> _Aufgabenstellung_
Beantworte anhand des Textes über Quantencomputer die folgenden Fragen.
(a) Welche drei prinzipiellen technischen Stolpersteine nennt der erste Absatz?
(b) Welche Zeitdauer stellt die Kohärenz laut Text dar?
(c) Worauf führt der Text die Dekohärenz zurück?

> _Vorliegender Text_
====

Quantencomputer stehen kurz vor ihrem großflächigen Einsatz. Der Durchbruch bei der industriellen Fertigung und der Alltags-Implementierung ist nur mehr eine Frage von wenigen Jahren. Die Großen in der Branche stehen in den Startlöchern und malen mit "Roadmaps" ein fantastisches Bild der digitalen Zukunft und eines beinahe unermesslichen Marktpotentials. Ein paar prinzipielle technische Stolpersteine - wie Dekohärenz, Fehleranfälligkeit und Instabilität - werden gerade aus dem Weg geräumt.      

Das aktuelle Jahr gilt in der Fachwelt als Milestone bei der Implementierung des Quanten-Computers. Freilich, ein paar essenzielle Fragen wären da noch zu klären. Fieberhaft gewerkt wird an der Fehlerkorrektur, der Stabilität von Qubits, der Verlängerung von Kohärenzzeiten, der Skalierung von Quantenchips und dem Einsatz der Technologie bei Raumtemperatur.  

Fehler erkennen, Lösung benennen 

Qubits sollen die Stabilität herkömmlicher Transistor-Schaltkreisen erreichen. Forschungseinrichtungen aus aller Welt bemühen sich um Lösungen. Eine Fehlerquelle steht dabei im Zentrum. Die Kohärenz stellt die Zeitdauer dar, die ein Qubit zugleich „0“ und „1“ anzeigt, bis es durch äußere Effekte in einen bestimmten Zustand übergeht.

Je länger die Kohärenz, desto mehr Rechenoperationen können prinzipiell fehlerfrei durchgeführt werden. Qubits müssen während der Ausführung eines Algorithmus in der Superposition verweilen. Die Dekohärenz hingegen beschreibt das Verschwinden von Quanten-Eigenschaften. Grund dafür sind Wechselwirkungen mit der Umgebung.

====

> _Datenübersicht_
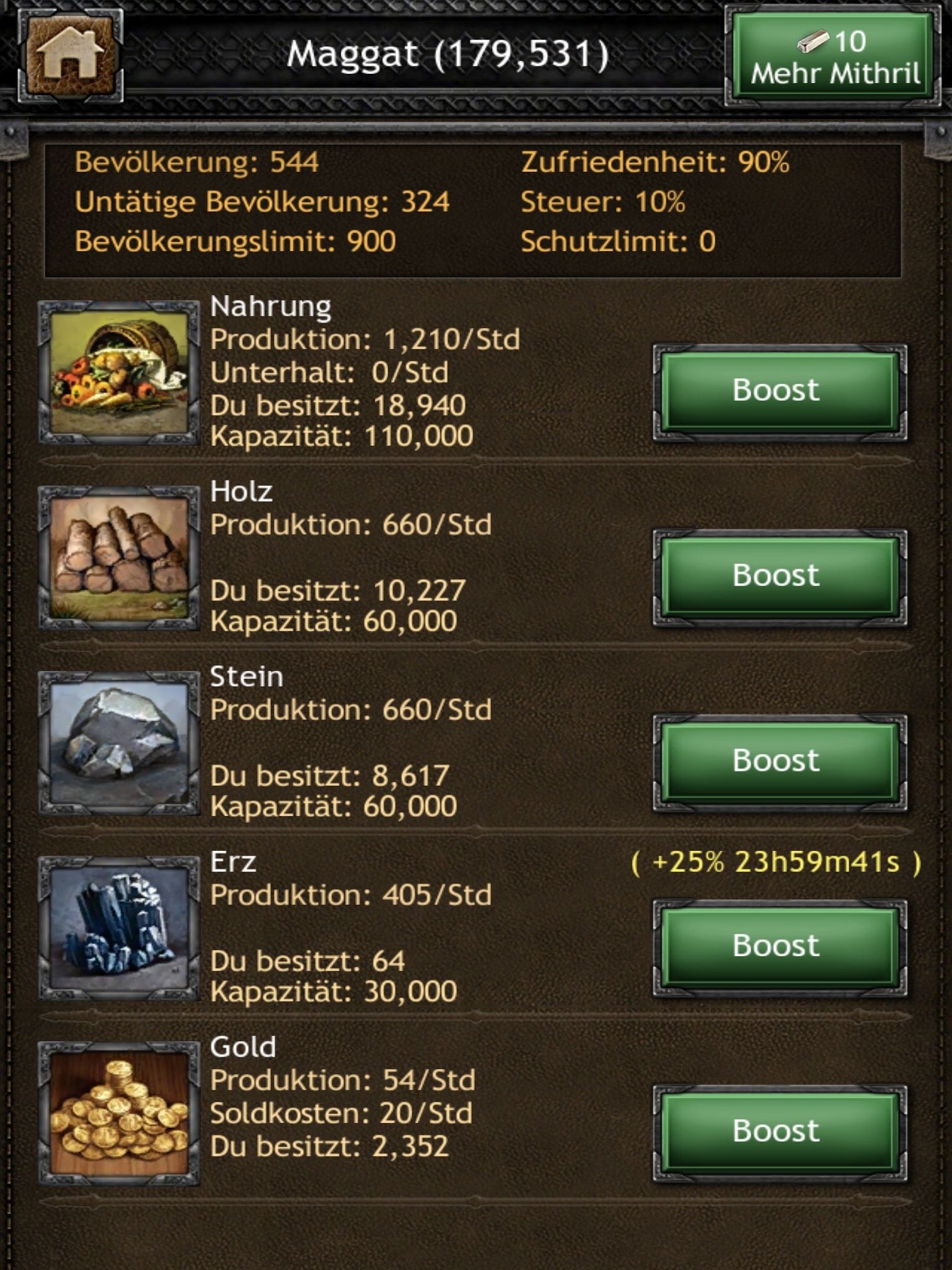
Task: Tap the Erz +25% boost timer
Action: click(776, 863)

====

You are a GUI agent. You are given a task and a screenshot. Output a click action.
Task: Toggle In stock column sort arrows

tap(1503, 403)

====

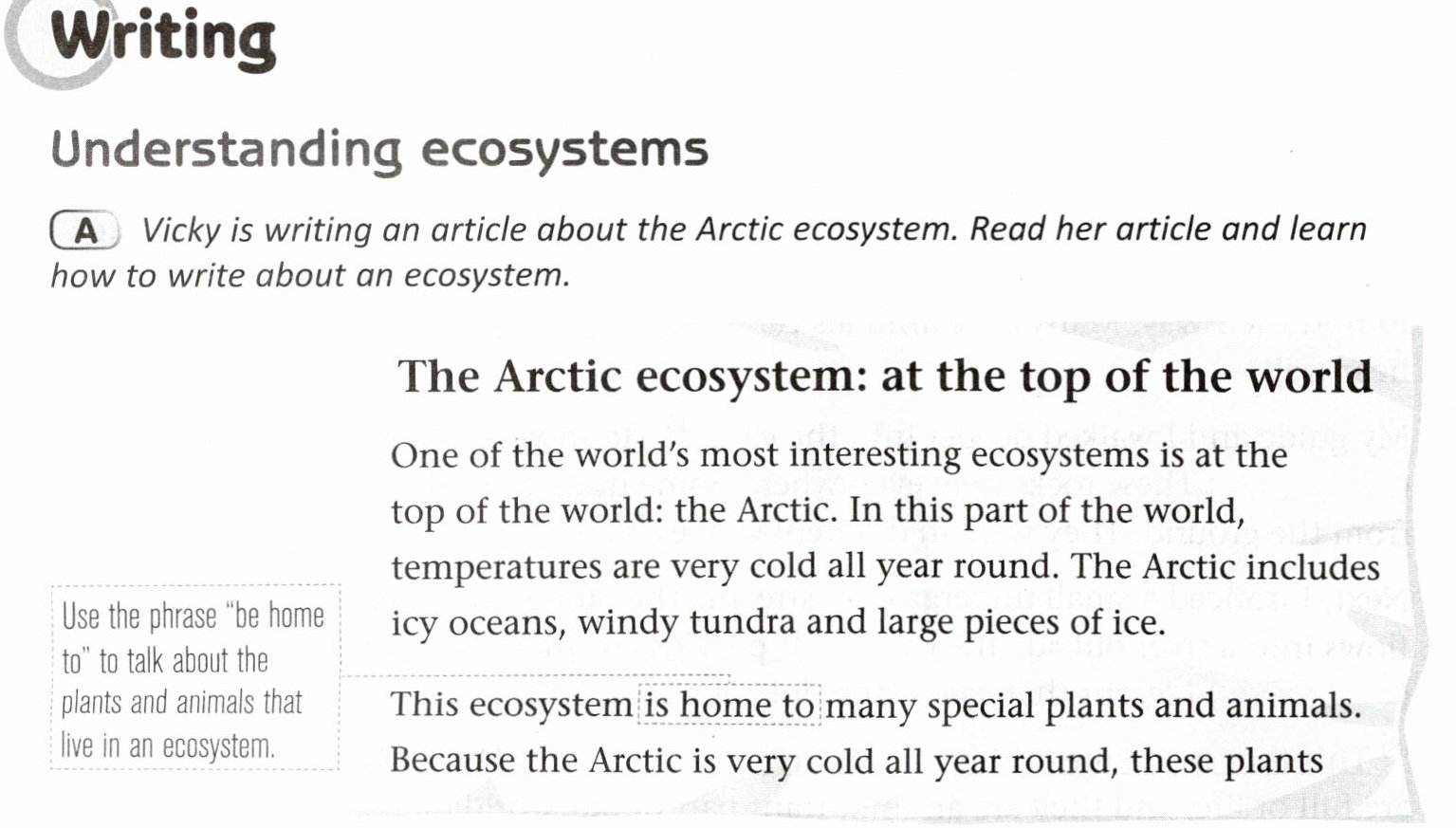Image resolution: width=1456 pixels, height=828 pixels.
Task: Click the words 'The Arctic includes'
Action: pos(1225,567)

====

> _Die Lösung_
(a) Dekohärenz, Fehleranfälligkeit und Instabilität.
(b) Die Zeitdauer, die ein Qubit zugleich „0“ und „1“ anzeigt, bis es durch äußere Effekte in einen bestimmten Zustand übergeht.
(c) Auf Wechselwirkungen mit der Umgebung.